A program can be stored in a portion of a file that holds other
programs or data (e.g., one or more scripts stored in a markup
language document), in a single file dedicated to the program in
question, or in multiple coordinated files (e.g., files that store
one or more modules, sub programs, or portions of code). A computer
program can be deployed to be executed on one computer or on
multiple computers that are located at one site or distributed
across multiple sites and interconnected by a communication
network.
[0098] The processes and logic flows described in this
specification can be performed by one or more programmable
processors executing one or more computer programs to perform
functions by operating on input data and generating output. The
processes and logic flows can also be performed by, and apparatus
can also be implemented as, special purpose logic circuitry, e.g.,
an FPGA (field programmable gate array) or an ASIC (application
specific integrated circuit).
[0099] Processors suitable for the execution of a computer program
include, by way of example, both general and special purpose
microprocessors, and any one or more processors of any kind of
digital computer. Generally, a processor will receive instructions
and data from a read only memory or a random access memory or both.
The essential elements of a computer are a processor for performing
instructions and one or more memory devices for storing
instructions and data. Generally, a computer will also include, or
be operatively coupled to receive data from or transfer data to, or
both, one or more mass storage devices for storing data, e.g.,
magnetic, magneto optical disks, or optical disks. However, a
computer need not have such devices. Moreover, a computer can be
embedded in another device, e.g., a mobile telephone, a personal
digital assistant (PDA), a mobile audio player, a Global
Positioning System (GPS) receiver, to name just a few. Computer
readable media suitable for storing computer program instructions
and data include all forms of non-volatile memory, media and memory
devices, including by way of example semiconductor memory devices,
e.g., EPROM, EEPROM, and flash memory devices; magnetic disks,
e.g., internal hard disks or removable disks; magneto optical
disks; and CD ROM and DVD-ROM disks. The processor and the memory
can be supplemented by, or incorporated in, special purpose logic
circuitry.
[0100] To provide for interaction with a user, one or more aspects
of the disclosure can be implemented on a computer having a display
device, e.g., a CRT (cathode ray tube), LCD (liquid crystal
display) monitor, or touch screen for displaying information to the
user and optionally a keyboard and a pointing device, e.g., a mouse
or a trackball, by which the user can provide input to the
computer. Other kinds of devices can be used to provide interaction
with a user as well; for example, feedback provided to the user can
be any form of sensory feedback, e.g., visual feedback, auditory
feedback, or tactile feedback; and input from the user can be
received in any form, including acoustic, speech, or tactile input.
In addition, a computer can interact with a user by sending
documents to and receiving documents from a device that is used by
the user; for example, by sending web pages to a web browser on a
user's client device in response to requests received from the web
browser.
[0101] One or more aspects of the disclosure can be implemented in
a computing system that includes a backend component, e.g., as a
data server, or that includes a middleware component, e.g., an
application server, or that includes a frontend component, e.g., a
client computer having a graphical user interface or a Web browser
through which a user can interact with an implementation of the
subject matter described in this specification, or any combination
of one or more such backend, middleware, or frontend components.
The components of the system can be interconnected by any form or
medium of digital data communication, e.g., a communication
network. Examples of communication networks include a local area
network ("LAN") and a wide area network ("WAN"), an inter-network
(e.g., the Internet), and peer-to-peer networks (e.g., ad hoc
peer-to-peer networks).

......

-- SET PROBLEM 1 --
According to the passage about computer hardware, what are the essential elements of a computer?
-- SET PROBLEM 2 --
Please extend the passage about computer hardware, starting after its final sentence.
The entries come from a different source than the passage about computer hardware.

-- DATA SHOWN --
......

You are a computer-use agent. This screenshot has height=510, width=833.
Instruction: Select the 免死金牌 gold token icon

......

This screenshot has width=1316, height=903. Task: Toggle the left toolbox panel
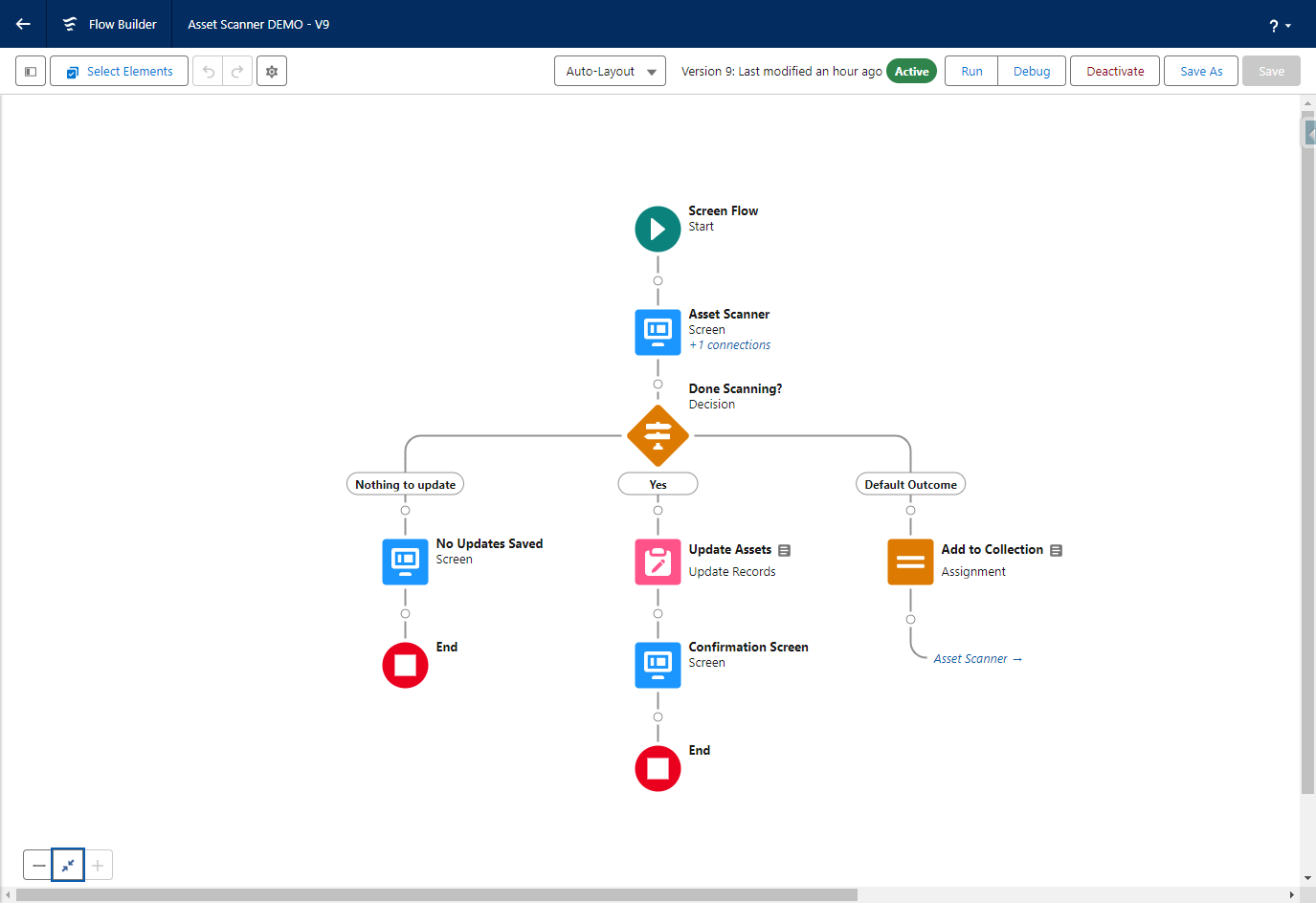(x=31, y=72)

......

-- OUTPUT 1 --
A processor for performing instructions and one or more memory devices for storing instructions and data.

-- OUTPUT 2 --
[0102] The computing system can include clients and servers. A
client and server are generally remote from each other and
typically interact through a communication network. The
relationship of client and server arises by virtue of computer
programs running on the respective computers and having a
client-server relationship to each other. In some implementations,
a server transmits data (e.g., an HTML page) to a client device
(e.g., for purposes of displaying data to and receiving user input
from a user interacting with the client device). Data generated at
the client device (e.g., a result of the user interaction) can be
received from the client device at the server.
[0103] While this specification contains many specifics, these
should not be construed as limitations on the scope of the
disclosure or of what may be claimed, but rather as descriptions of
features specific to particular implementations of the disclosure.
Certain features that are described in this specification in the
context of separate implementations can also be implemented in
combination in a single implementation. Conversely, various
features that are described in the context of a single
implementation can also be implemented in multiple implementations
separately or in any suitable sub-combination. Moreover, although
features may be described above as acting in certain combinations
and even initially claimed as such, one or more features from a
claimed combination can in some cases be excised from the
combination, and the claimed combination may be directed to a
sub-combination or variation of a sub-combination.
[0104] Similarly, while operations are depicted in the drawings in
a particular order, this should not be understood as requiring that
such operations be performed in the particular order shown or in
sequential order, or that all illustrated operations be performed,
to achieve desirable results. In certain circumstances,
multi-tasking and parallel processing may be advantageous.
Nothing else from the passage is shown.